##### EXTRACTED RECORDS #####
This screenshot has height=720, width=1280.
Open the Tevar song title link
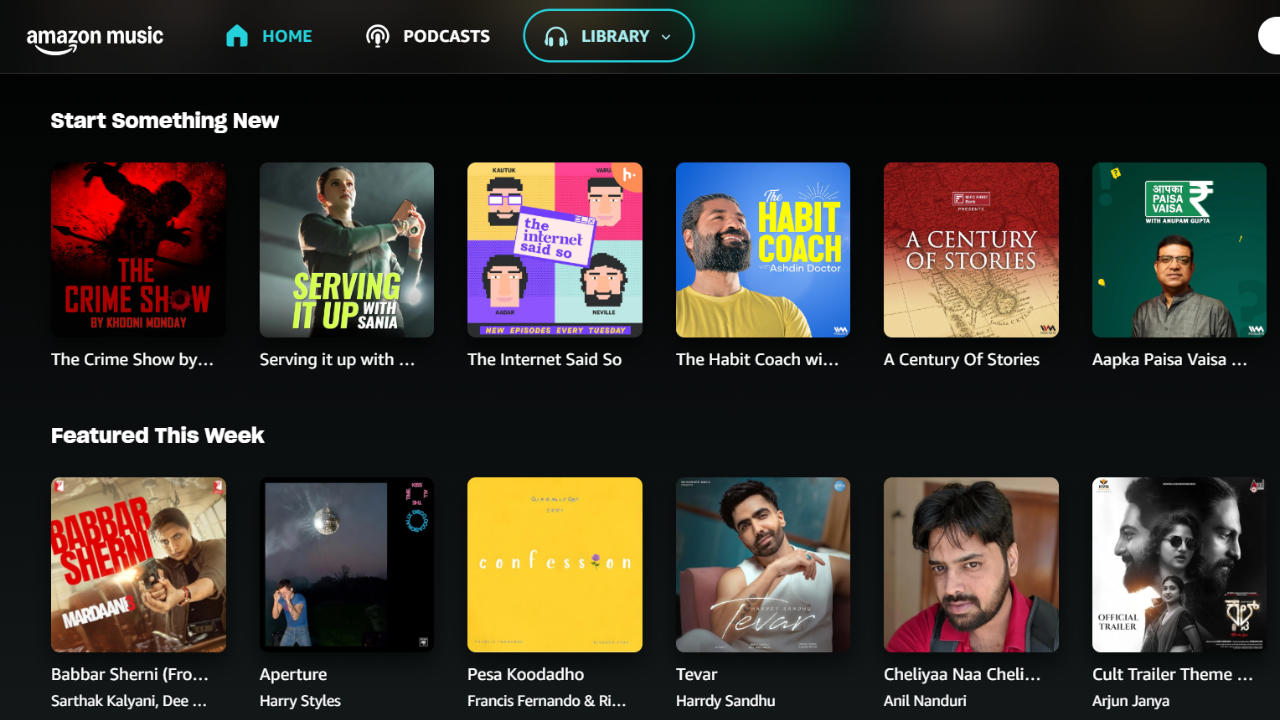tap(697, 675)
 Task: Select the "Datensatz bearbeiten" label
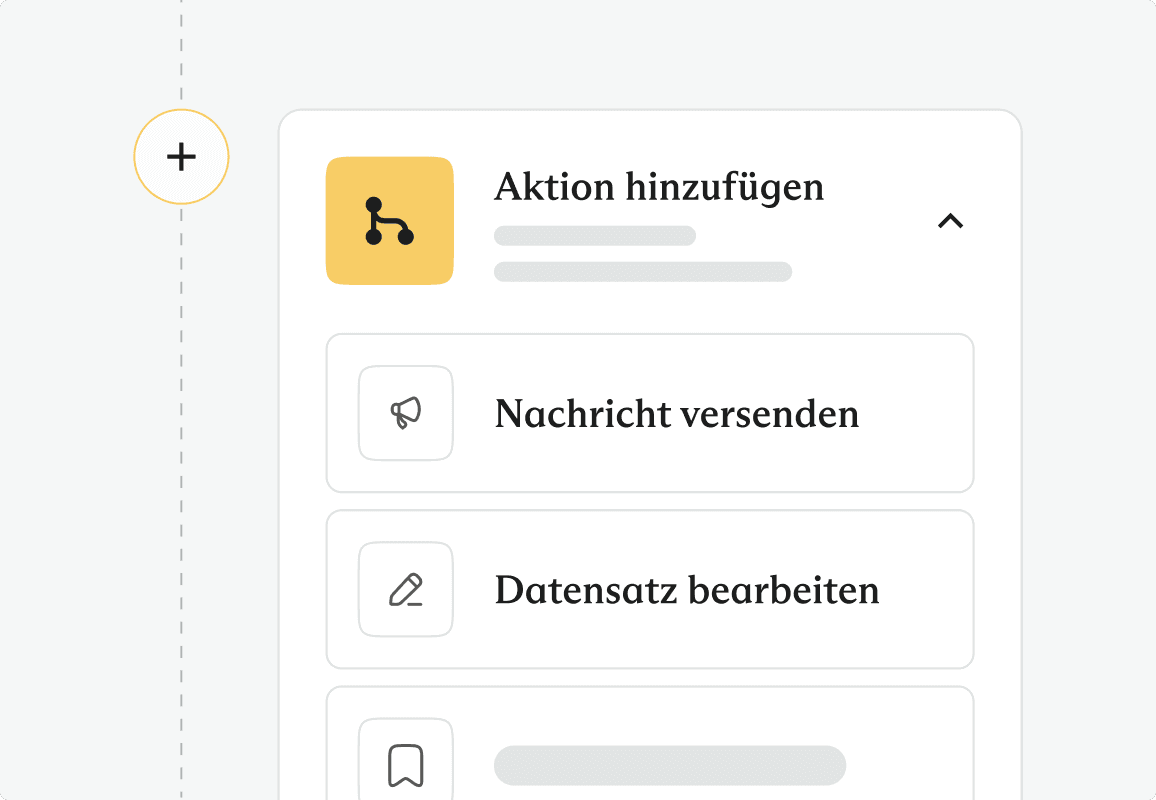[686, 590]
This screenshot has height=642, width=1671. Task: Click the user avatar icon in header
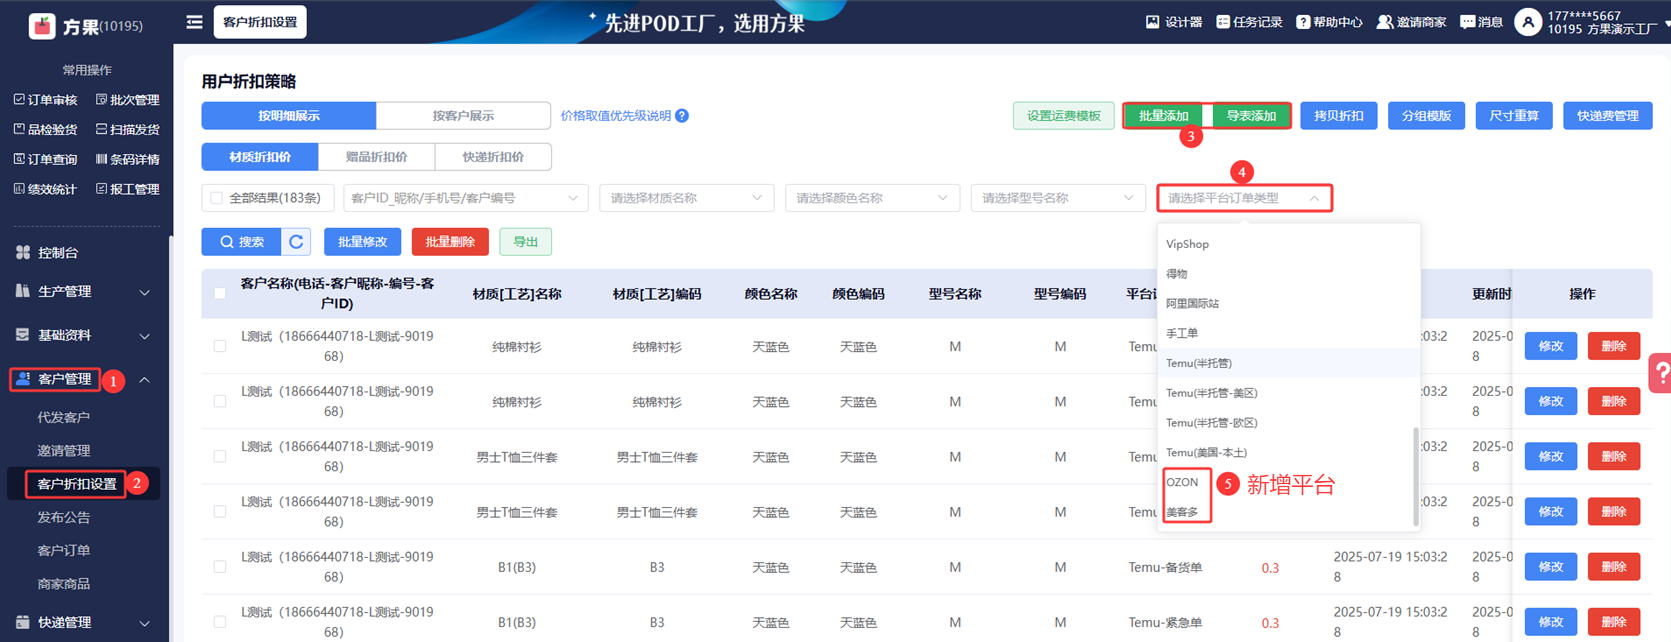pos(1527,22)
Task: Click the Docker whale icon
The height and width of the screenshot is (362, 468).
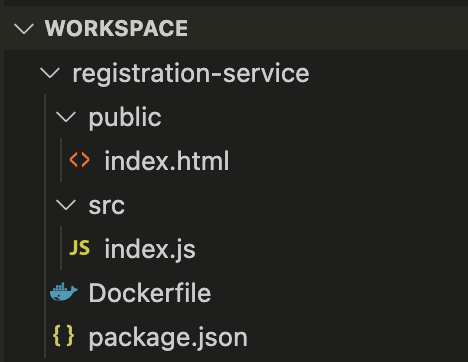Action: (64, 292)
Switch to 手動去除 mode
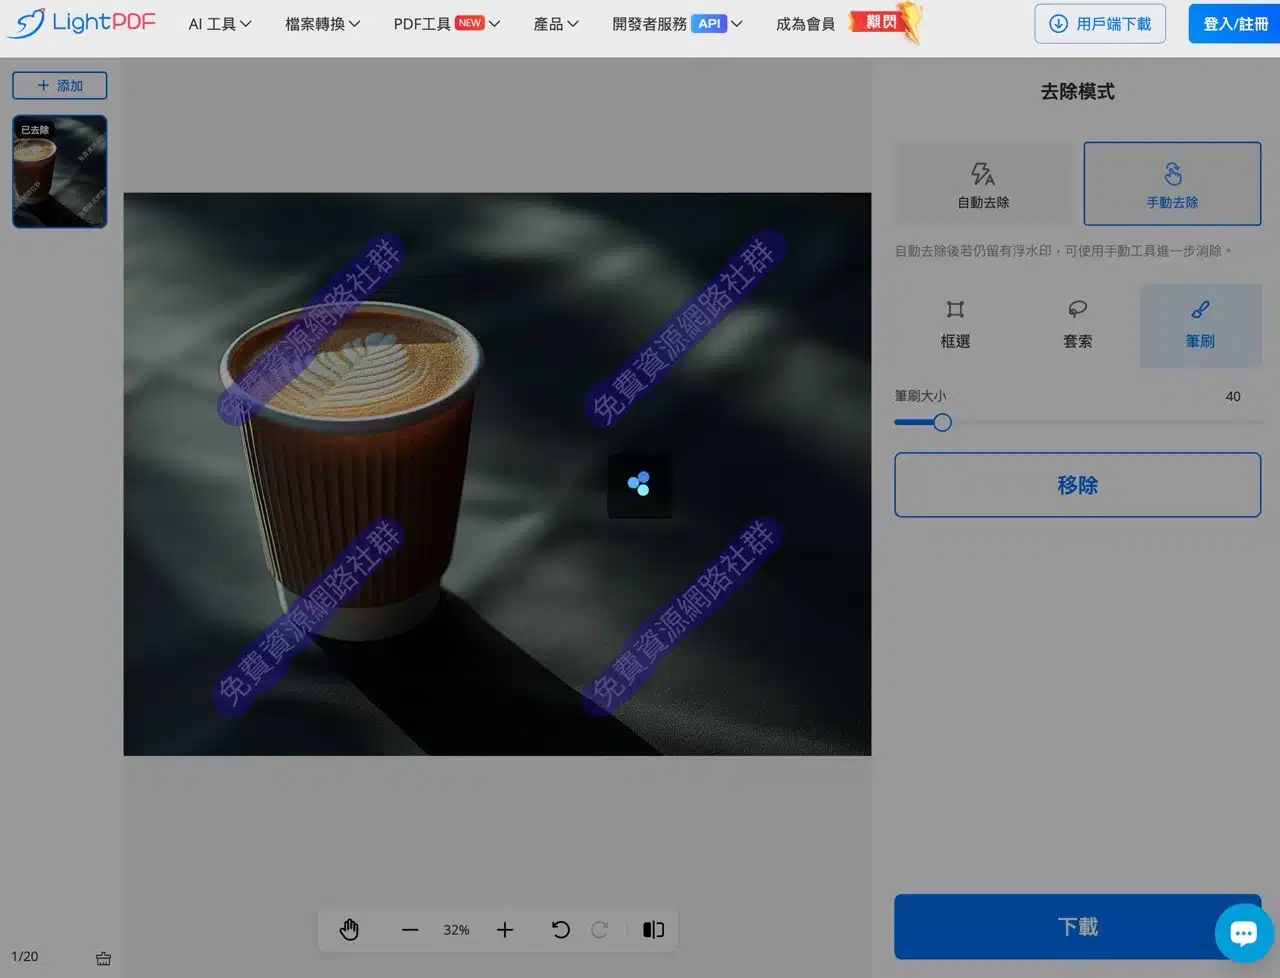This screenshot has width=1280, height=978. click(x=1172, y=184)
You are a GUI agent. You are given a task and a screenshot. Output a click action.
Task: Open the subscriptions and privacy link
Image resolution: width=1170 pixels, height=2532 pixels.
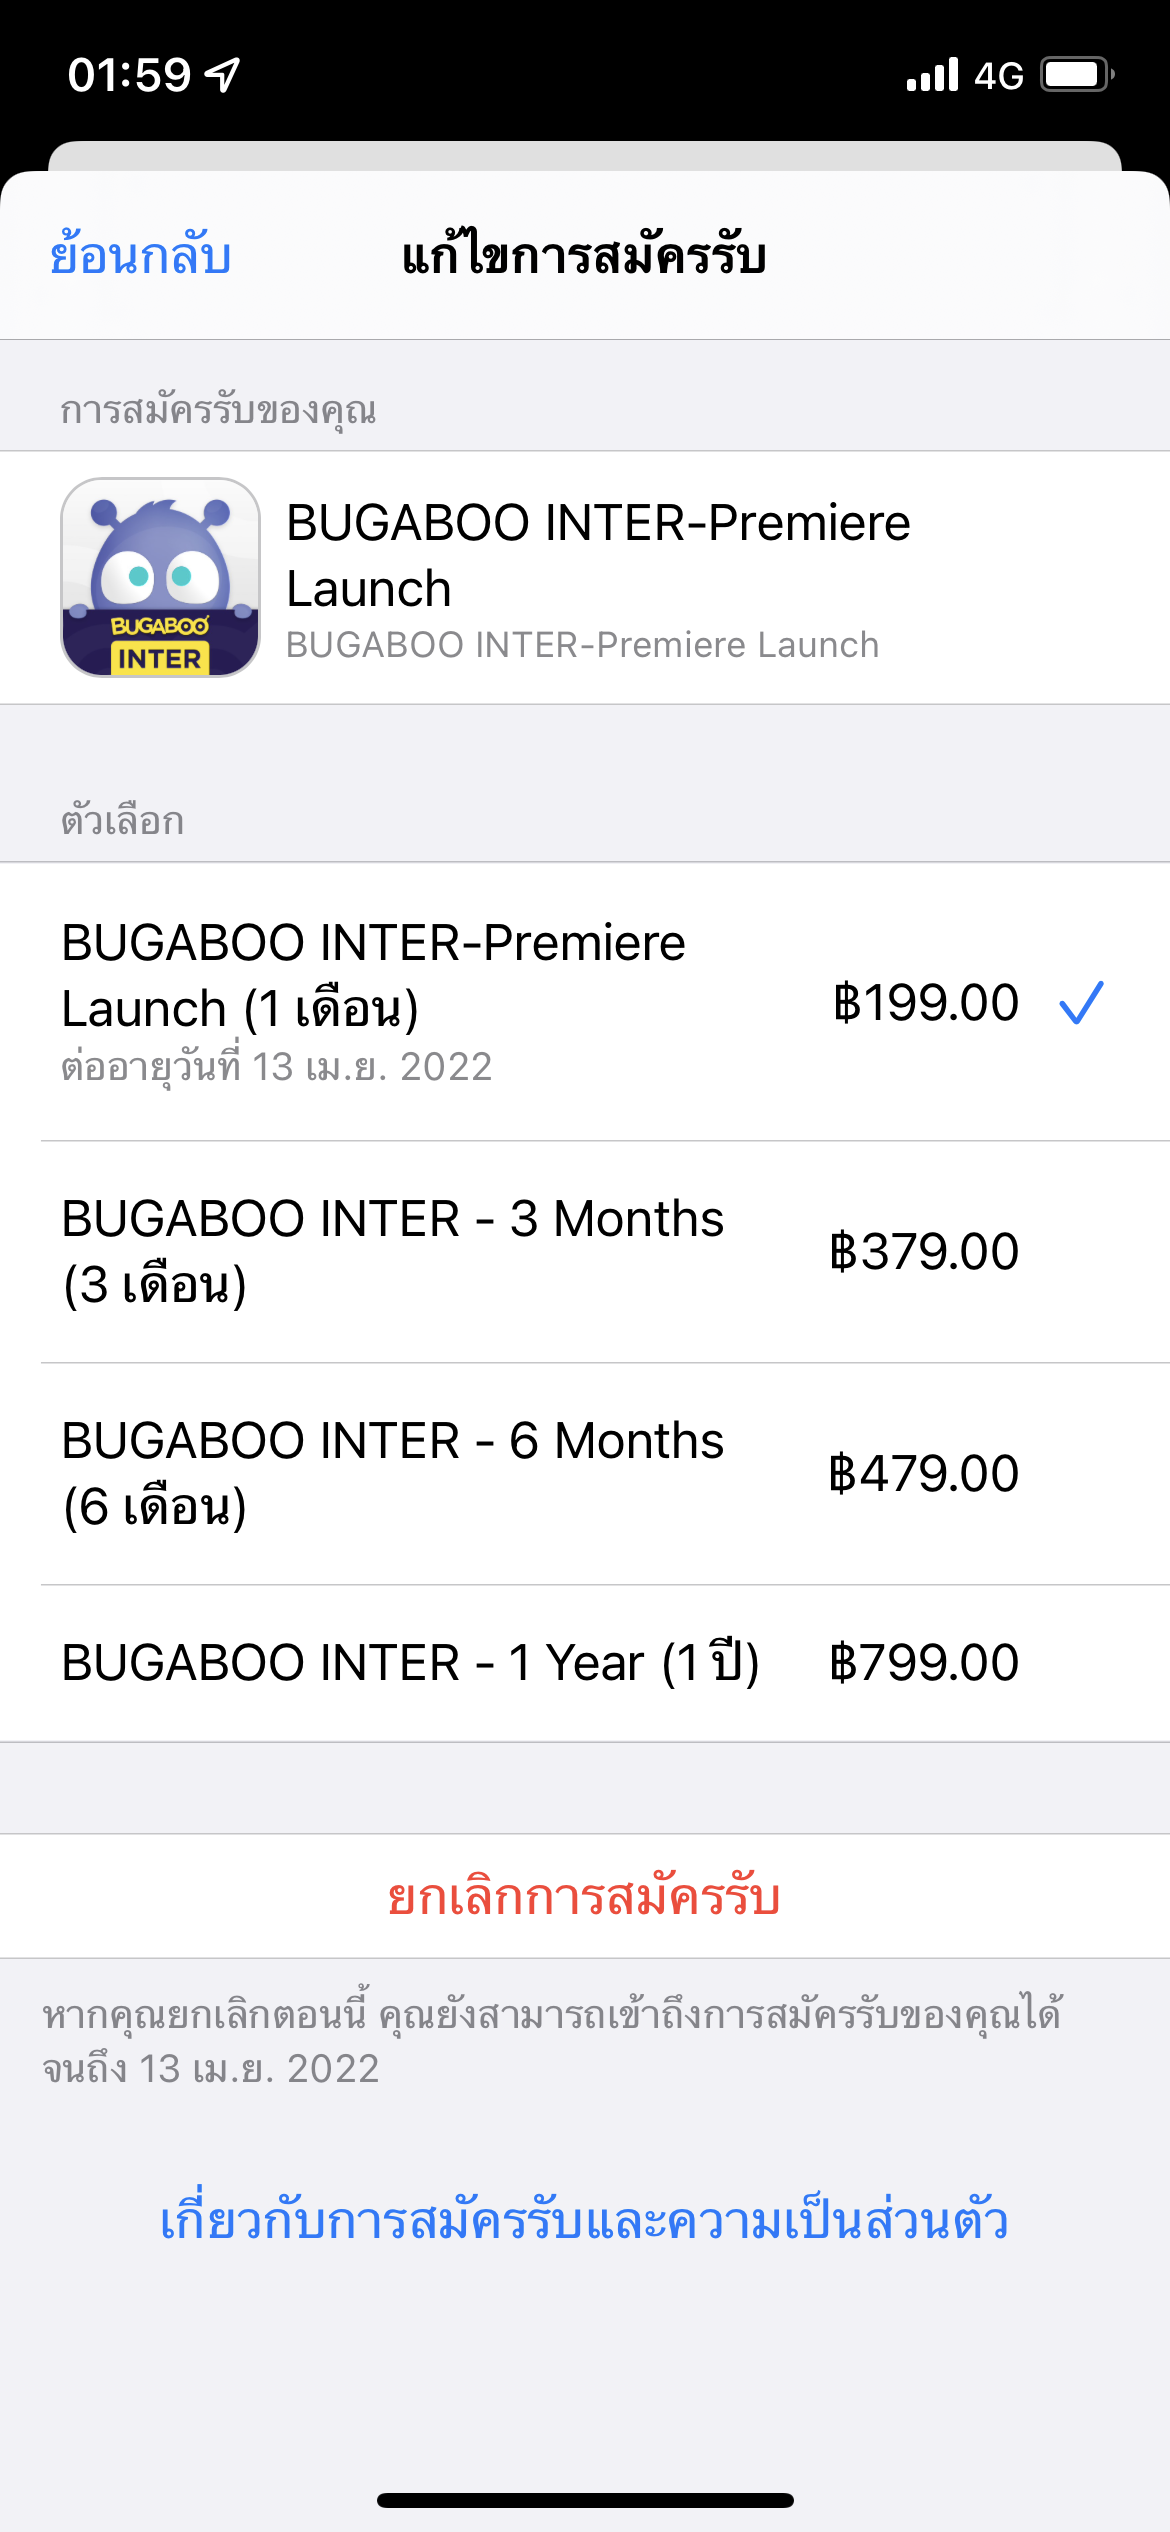coord(584,2220)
#####
= WHAT TO DO =
Leaving the pictures out, reproduce the entries above exactly.

= ANSWER TO THE EXERCISE =
This screenshot has height=720, width=1280.
Open the Tevar song title link
tap(697, 675)
 Task: Select the "Datensatz bearbeiten" label
[686, 590]
This screenshot has height=642, width=1671. Task: Click the user avatar icon in header
pos(1527,22)
Task: Click the Docker whale icon
The height and width of the screenshot is (362, 468).
Action: (64, 292)
Switch to 手動去除 mode
This screenshot has width=1280, height=978. click(x=1172, y=184)
You are a GUI agent. You are given a task and a screenshot. Output a click action.
Task: Open the subscriptions and privacy link
Image resolution: width=1170 pixels, height=2532 pixels.
coord(584,2220)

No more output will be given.